These three have been the hardest.
The coat is just called a barn coat. We don’t have a barn, and even if you could have called the big red shed a barn, that’s gone now, accused of harboring racoons. But he liked the coat – great for fall yard work, lined with wool and warm.
It stood up to buckthorn and other hazardous greenery. He’d trim the bushes in the in the summer, and wear that coat to trim them in the fall. I don’t have the gift, or the height, to trim them as well as he did, but now I have to try.
Doesn’t matter that I can’t use it. I love that coat and have held on to it for two years because, along with the boots up there, it forms an image of him in my mind that I don’t want to forget: bundled up, heading out to Home Depot to get something or other, weakened from the illness but determined to show me that he could participate in the manly art of bashing and rebuilding things going on all around him during the lunacy of kitchen- remodeling-while-husband-dying-of-cancer.

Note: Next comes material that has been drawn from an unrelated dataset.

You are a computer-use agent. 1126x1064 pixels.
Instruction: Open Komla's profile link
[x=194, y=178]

I bought him the boots the first winter of his diagnosis, when the infusion made him exceptionally sensitive to cold. At the time, his feet and ankles were so swollen with edema that I was afraid he was already actively dying, when the doc said he should have another 18 months. He hadn’t had the experience with dying people that I had, helping with Dad, then Mom, so he wasn’t afraid of the edema, just inconvenienced and perplexed by it. He couldn’t, or didn’t want to, try the boots on and asked that I take them back. He wore the size-too-big slippers I got him instead, that winter.

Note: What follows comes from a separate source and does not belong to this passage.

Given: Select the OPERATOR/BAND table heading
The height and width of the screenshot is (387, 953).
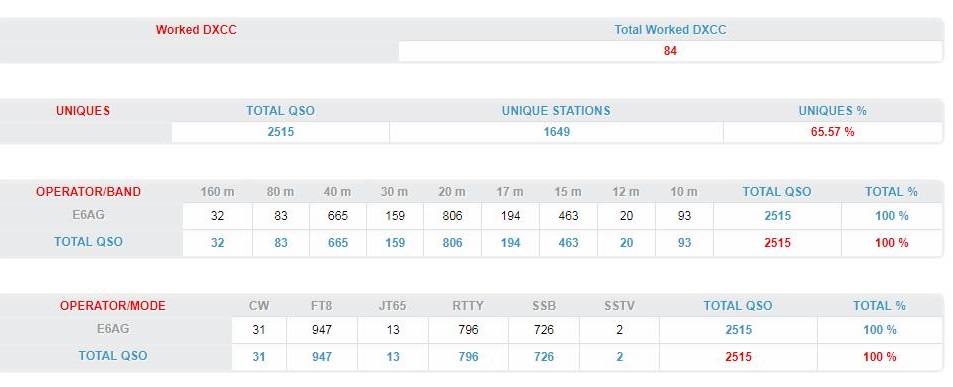Looking at the screenshot, I should click(x=88, y=192).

But by the next fall the edema was under control. He wanted to go outside, but he only had a shredded pair of walking shoes he refused to let me replace.

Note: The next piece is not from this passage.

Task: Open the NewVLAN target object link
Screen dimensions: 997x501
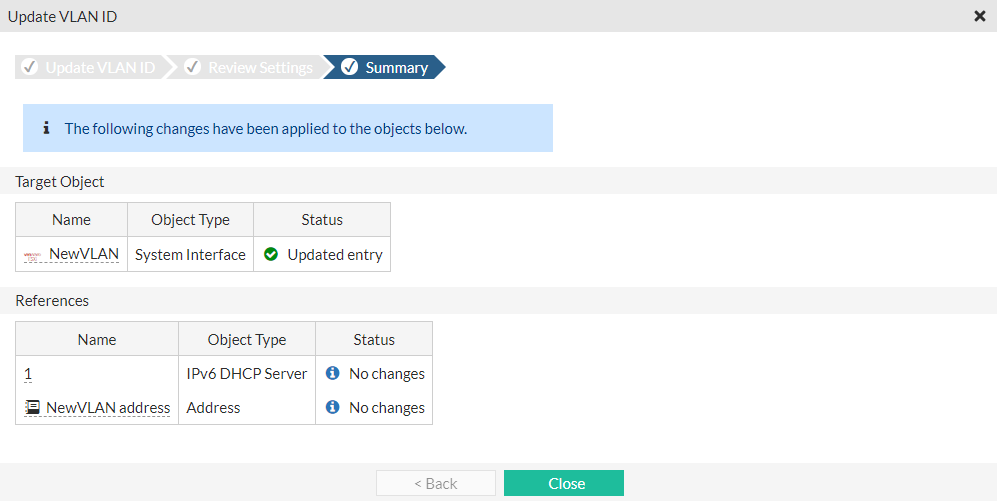Action: click(84, 255)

Which is when I told him that I had lied to him, I didn’t take the boots back. I hid them in the front hall closet.
“I knew you’d make it, and you’d need them.”
I fetched them, and they fit. He wore them occasionally that last winter, when he had just enough strength to drive himself to his infusions. He wore them the day of the trip to Home Depot, along with a sad, resigned, slightly apprehensive expression that is burned in my memory forever.
The tandem is is the hardest. Mike and our daughter became local celebrities on that bike, riding three miles to and from school every sunny day. He loved that bike.
It’s huge. When he found it at a bike shop 15 miles from home, it wouldn’t fit in the car, but he was so taken with it that he rode it home, solo. We went back to get the car the next day.
From then on, the two of them rode the tandem everywhere, befriending crossing guards, and charming other parents who were picking up and dropping off in cars.
It’s too big for me. I can’t sling my leg over it, and even if I could, I wouldn’t trust my strength or balance to ride her on it, now that she’s fully an adult woman.
Fall is a great season for biking, and as we all know, “winter is coming.” I’ll try to find a church or shelter that will give the coat and boots directly to a person in need. Or I’ll drive around with them in the car as I did last year, trying to spot someone of the right size on the street, who looks like they need them.
A local charity specializes in fixing up bikes and giving them away to people who need them or want them but can’t afford them. People bike a lot around here, some of necessity to and from work, even in the winter. That bike could be a sort of “bike pool” for two people who work at the same place.
Or maybe provide another special activity for another father and child.
I think I’m ready. I’ll always have the pictures – the physical photograph of the tandem, now in the one of our daughter’s “memories of Dad” photo albums, and the other, a memory only, but etched always in my mind, of Mike setting bravely off to the big box hardware store, wincing a little, just to show me he could, wearing that coat.
And those boots.
May they clothe the person who receives them with the love that infuses them. Amen.